Lay out the lines of the records below as a JSON list of strings, one string per line, skipping blank lines. Begin at the line that contains "Where should I" and stop after the line that contains "Action: coord(15,13)".
====== SUPPLIED INFORMATION
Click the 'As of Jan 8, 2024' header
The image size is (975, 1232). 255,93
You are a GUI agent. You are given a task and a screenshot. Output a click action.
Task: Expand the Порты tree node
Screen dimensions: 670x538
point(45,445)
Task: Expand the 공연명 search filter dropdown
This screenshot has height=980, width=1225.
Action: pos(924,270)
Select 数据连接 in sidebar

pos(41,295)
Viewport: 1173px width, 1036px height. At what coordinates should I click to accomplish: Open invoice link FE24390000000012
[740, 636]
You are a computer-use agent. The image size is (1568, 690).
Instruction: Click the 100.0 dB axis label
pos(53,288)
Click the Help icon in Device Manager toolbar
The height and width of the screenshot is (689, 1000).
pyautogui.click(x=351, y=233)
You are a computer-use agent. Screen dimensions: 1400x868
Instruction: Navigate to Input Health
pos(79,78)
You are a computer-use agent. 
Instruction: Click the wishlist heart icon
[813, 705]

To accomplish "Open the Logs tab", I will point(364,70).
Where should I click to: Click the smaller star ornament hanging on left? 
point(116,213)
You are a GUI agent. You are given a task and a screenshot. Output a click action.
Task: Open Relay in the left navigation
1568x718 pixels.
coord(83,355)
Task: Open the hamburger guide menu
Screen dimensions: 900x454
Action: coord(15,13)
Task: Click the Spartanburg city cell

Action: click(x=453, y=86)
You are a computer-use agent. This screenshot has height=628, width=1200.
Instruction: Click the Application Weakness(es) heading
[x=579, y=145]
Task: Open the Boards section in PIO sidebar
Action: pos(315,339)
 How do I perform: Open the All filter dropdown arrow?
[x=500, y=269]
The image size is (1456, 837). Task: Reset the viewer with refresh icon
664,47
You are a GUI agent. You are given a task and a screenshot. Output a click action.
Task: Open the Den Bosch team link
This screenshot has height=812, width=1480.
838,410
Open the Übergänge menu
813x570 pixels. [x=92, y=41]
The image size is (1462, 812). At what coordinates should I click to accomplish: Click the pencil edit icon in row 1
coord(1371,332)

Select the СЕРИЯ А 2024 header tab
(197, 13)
============
_FINAL RESULT_.
[
  "Where should I click to: Click the smaller star ornament hanging on left? ",
  "point(116,213)",
  "You are a GUI agent. You are given a task and a screenshot. Output a click action.",
  "Task: Open Relay in the left navigation",
  "1568x718 pixels.",
  "coord(83,355)",
  "Task: Open the hamburger guide menu",
  "Screen dimensions: 900x454",
  "Action: coord(15,13)"
]